POW: VDSC Warns of Rising Input Electricity Costs from Q2 2026
This Aveluro analysis covers POW (Điện lực Dầu khí Việt Nam) in the Electricity Generation & Distribution sector. The classified event type is sector sentiment, with negative sentiment and a deterministic market-impact score of 4.0/10. Aveluro classifies this story as a negative catalyst and risk signal for the affected stock. Source coverage came from VnEconomy - Chứng khoán, classified as a primary/top-tier source.
Overview
VDSC (Rong Viet Securities) forecasts that the full market electricity price (FMP) will gradually increase from Q2 2026 as low-cost hydropower supply diminishes, putting upward pressure on input electricity purchase costs for power companies. This development is particularly relevant for POW (Petrovietnam Power Corporation), which operates the new Nhon Trach 3 and 4 LNG plants.
Key Facts
- Q1 2026 total electricity consumption reached 77.4 billion kWh, up 6.5% year-on-year.
- Total installed capacity reached 89.3 GW as of end-Q1 2026, up 8.8% year-on-year.

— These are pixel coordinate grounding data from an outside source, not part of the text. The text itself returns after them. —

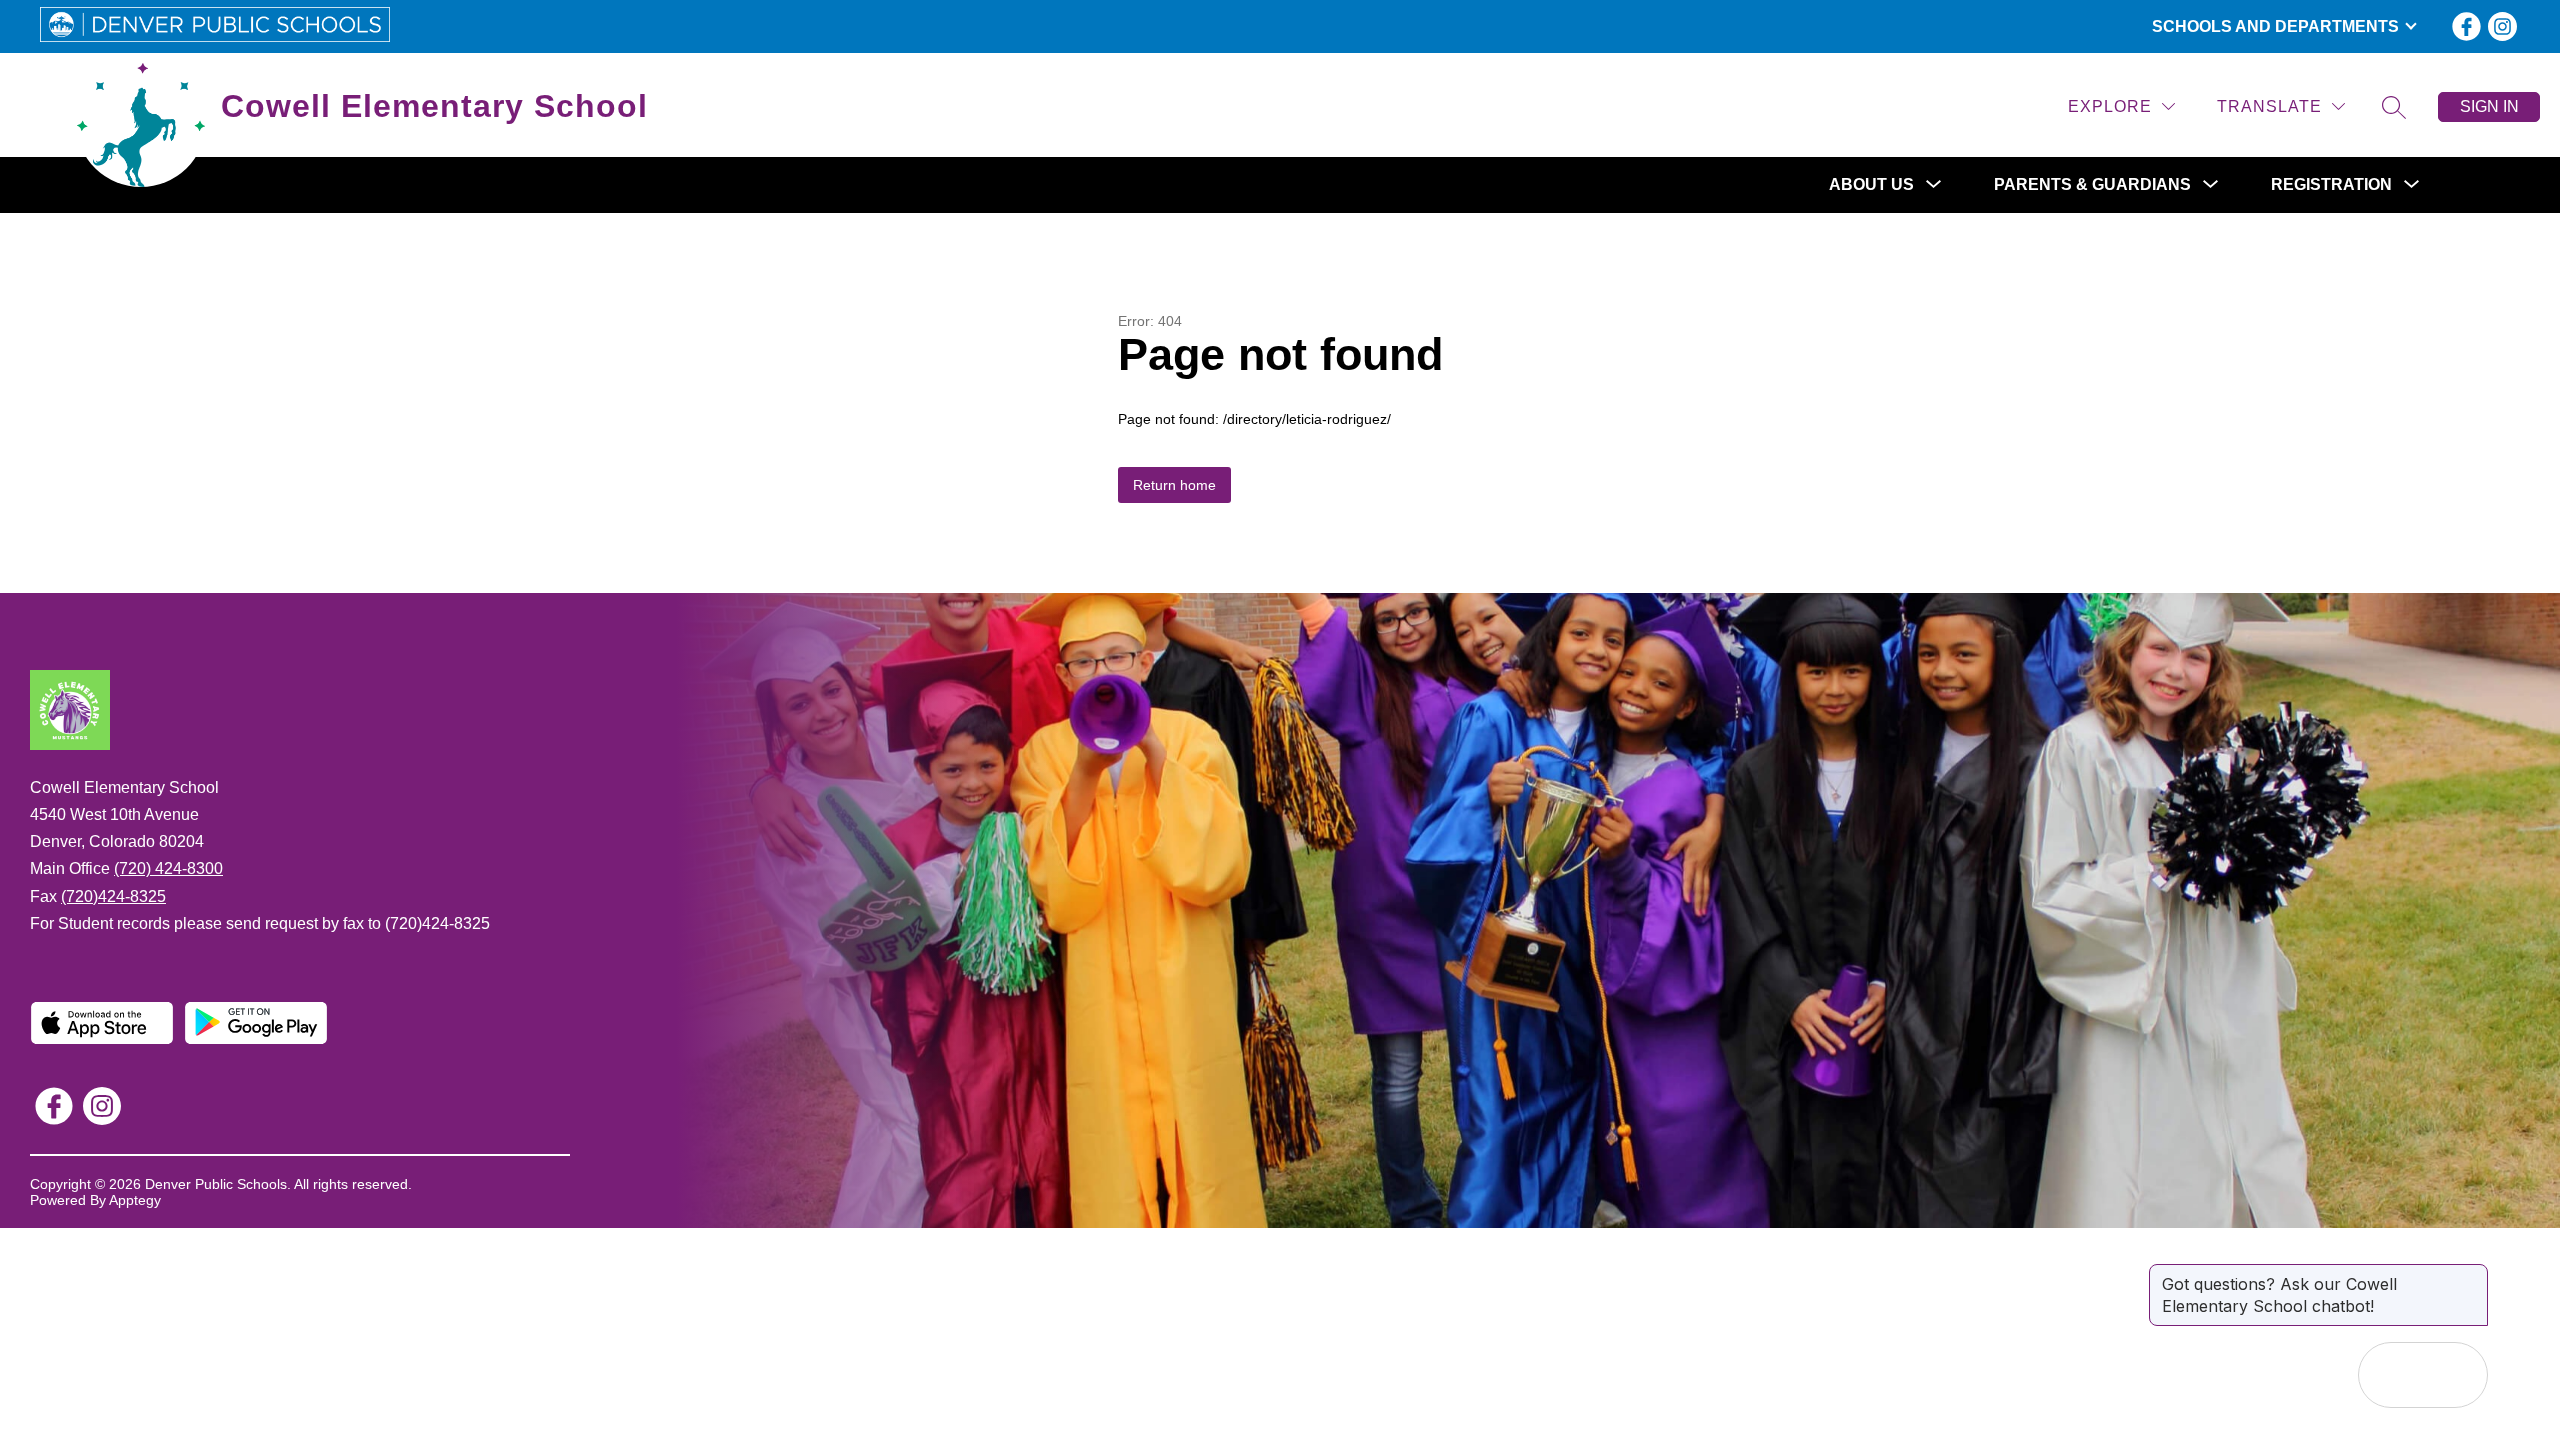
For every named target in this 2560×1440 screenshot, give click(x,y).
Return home (1174, 485)
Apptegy (135, 1200)
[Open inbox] (2391, 1375)
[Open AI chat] (2455, 1375)
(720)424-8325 (113, 896)
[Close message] (2472, 1274)
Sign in (2489, 106)
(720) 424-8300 (168, 868)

- Hydropower output rose 7.8% to 14.9 billion kWh in Q1 2026, but this effect is expected to fade from Q2 2026.
- FMP averaged VND 1,255/kWh in Q1 2026, flat versus Q1 2025 and down 2% year-on-year.

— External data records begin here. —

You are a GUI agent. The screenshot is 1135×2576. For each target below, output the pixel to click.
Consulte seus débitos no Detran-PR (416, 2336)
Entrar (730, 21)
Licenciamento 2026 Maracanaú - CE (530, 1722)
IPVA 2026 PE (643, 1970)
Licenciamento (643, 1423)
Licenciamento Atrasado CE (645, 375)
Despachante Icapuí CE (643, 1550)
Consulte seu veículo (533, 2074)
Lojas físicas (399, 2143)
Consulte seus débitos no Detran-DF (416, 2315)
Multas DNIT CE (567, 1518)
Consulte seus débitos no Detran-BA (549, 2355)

- Capacity market price (CAN) rose to VND 160/kWh, up 2.2 times year-on-year.
- Nhon Trach 3 and 4 produced 510 million kWh in the first two months of 2026, accounting for 15% of gas-fired output.

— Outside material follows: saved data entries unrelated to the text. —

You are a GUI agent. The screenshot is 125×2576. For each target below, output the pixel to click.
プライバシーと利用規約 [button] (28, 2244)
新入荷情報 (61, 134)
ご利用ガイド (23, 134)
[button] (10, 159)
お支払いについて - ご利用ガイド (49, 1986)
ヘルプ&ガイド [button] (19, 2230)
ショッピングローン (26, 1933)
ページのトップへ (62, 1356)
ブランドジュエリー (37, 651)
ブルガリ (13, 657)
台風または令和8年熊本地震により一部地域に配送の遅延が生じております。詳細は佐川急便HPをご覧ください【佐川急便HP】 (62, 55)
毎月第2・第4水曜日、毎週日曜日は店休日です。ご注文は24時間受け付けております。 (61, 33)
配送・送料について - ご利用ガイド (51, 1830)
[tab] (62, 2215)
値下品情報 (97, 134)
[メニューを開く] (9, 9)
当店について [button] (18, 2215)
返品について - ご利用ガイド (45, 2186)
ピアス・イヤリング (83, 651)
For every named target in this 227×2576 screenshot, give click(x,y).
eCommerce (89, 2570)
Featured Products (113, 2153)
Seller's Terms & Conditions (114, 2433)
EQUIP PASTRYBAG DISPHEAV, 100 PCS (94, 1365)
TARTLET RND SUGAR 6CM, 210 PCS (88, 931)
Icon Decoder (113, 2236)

- Electricity imports surged 120% year-on-year following completion of high-capacity transmission lines from Laos and China.
What Happened
In a report dated April 19, 2026, VDSC noted that Q1 2026 FMP remained low due to abundant low-cost hydropower and low fuel costs for coal and gas in January and February. However, from Q2 2026, the securities firm expects FMP to rise as the La Nina effect wanes, reducing hydropower availability and forcing greater reliance on higher-cost generation sources.
The report highlights that while the capacity market price (CAN) has already improved significantly, the FMP has not yet reflected this due to the temporary surplus of cheap hydropower. As hydropower declines, the FMP is expected to trend upward, increasing input costs for power purchase agreements.
Market Context
POW shares closed at VND 13 on April 15, 2026, down 0.38% with volume of 9.58 million shares. The stock trades on HOSE. The broader energy sector has been supported by strong electricity demand growth (6.5% in Q1) and new capacity additions, but rising input costs could pressure margins for thermal and gas-fired generators. POW’s new LNG plants (Nhon Trach 3&4) are now operational, contributing 15% of gas-fired output, but their higher fuel costs may become more burdensome if FMP increases are not passed through.
Strategic Significance
For POW, the expected rise in FMP from Q2 2026 represents both a challenge and an opportunity. As a power generator, higher FMP could improve revenue per kWh sold, but if input costs (especially LNG fuel) rise faster than output prices, margins may compress. The company’s reliance on LNG imports exposes it to global gas price volatility. Conversely, the gradual phase-out of cheap hydropower could enhance the competitiveness of baseload gas-fired plants, provided POW can secure favorable fuel supply contracts. The key strategic question is whether POW’s power purchase agreements allow for timely cost pass-through to EVN.
What to Watch
- Q2 2026 FMP data release by EVN/NSMO, expected in July 2026.
- POW’s Q2 2026 earnings report, due in August 2026, to assess margin trends.
- Global LNG spot prices and any long-term supply agreements POW may announce.
- Hydropower output in Q2 2026 versus historical averages.
- Any regulatory changes to the electricity pricing mechanism or cost pass-through rules.